[Records from a collection]
>>>>>
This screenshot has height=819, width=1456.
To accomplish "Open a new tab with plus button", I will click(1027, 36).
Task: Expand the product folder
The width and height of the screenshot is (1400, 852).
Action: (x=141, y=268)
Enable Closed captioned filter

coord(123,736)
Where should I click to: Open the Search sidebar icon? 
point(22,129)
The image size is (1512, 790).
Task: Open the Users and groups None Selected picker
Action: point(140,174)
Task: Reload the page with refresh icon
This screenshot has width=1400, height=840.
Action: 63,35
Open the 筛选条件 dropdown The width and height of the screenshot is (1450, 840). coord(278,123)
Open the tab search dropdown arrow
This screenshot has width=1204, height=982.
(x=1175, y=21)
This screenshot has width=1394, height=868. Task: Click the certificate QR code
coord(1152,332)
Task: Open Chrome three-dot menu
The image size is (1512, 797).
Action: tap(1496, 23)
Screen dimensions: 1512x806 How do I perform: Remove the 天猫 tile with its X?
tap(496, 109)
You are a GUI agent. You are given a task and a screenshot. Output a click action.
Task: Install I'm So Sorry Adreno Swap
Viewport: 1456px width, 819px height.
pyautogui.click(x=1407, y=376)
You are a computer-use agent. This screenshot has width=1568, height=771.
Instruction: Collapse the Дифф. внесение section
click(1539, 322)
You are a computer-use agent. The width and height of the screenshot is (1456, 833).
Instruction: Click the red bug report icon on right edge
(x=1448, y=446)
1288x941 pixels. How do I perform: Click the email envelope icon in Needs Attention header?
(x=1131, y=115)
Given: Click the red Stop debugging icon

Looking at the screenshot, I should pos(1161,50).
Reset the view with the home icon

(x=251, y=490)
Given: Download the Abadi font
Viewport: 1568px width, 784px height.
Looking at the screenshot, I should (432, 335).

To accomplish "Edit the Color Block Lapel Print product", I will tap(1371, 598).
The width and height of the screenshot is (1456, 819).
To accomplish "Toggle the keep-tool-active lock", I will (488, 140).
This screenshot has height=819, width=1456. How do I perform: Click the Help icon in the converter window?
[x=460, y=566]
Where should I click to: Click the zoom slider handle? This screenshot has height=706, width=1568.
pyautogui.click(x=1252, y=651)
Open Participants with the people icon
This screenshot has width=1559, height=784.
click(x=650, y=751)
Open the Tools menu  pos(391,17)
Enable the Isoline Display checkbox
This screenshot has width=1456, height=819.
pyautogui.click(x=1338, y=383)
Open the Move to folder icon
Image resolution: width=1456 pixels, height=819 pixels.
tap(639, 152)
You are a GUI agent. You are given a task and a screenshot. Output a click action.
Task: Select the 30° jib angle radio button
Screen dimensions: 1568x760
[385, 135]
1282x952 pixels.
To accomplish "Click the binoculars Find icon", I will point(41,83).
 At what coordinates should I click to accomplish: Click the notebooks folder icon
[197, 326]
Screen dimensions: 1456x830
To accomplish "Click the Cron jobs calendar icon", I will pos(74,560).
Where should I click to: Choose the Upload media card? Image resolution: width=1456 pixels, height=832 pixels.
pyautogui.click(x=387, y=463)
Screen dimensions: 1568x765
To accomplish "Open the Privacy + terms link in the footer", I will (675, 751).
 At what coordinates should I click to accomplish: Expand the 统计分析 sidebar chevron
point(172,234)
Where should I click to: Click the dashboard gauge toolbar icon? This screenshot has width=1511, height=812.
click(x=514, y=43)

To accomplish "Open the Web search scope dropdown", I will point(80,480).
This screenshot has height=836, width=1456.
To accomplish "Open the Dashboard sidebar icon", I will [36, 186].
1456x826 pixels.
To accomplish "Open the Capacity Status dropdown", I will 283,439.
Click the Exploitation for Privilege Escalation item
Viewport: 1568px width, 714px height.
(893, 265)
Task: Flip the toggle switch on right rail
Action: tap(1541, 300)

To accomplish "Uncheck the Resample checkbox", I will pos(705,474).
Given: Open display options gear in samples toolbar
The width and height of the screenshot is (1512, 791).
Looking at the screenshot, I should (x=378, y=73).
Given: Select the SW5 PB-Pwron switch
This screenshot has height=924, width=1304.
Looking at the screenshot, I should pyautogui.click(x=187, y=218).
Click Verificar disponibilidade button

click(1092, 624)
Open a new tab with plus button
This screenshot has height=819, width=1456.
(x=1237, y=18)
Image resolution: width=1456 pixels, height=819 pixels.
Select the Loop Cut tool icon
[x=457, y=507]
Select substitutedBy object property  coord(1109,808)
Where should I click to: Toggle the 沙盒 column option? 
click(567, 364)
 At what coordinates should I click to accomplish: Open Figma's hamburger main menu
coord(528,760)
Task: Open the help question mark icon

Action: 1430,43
<<<<<
Copy the lines above exactly, beginning at the line that has "This screenshot has height=836, width=1456." and stopping after the line that has "1456x826 pixels.", and omit the rest.

[Your response]:
This screenshot has height=836, width=1456.
To accomplish "Open the Dashboard sidebar icon", I will [36, 186].
1456x826 pixels.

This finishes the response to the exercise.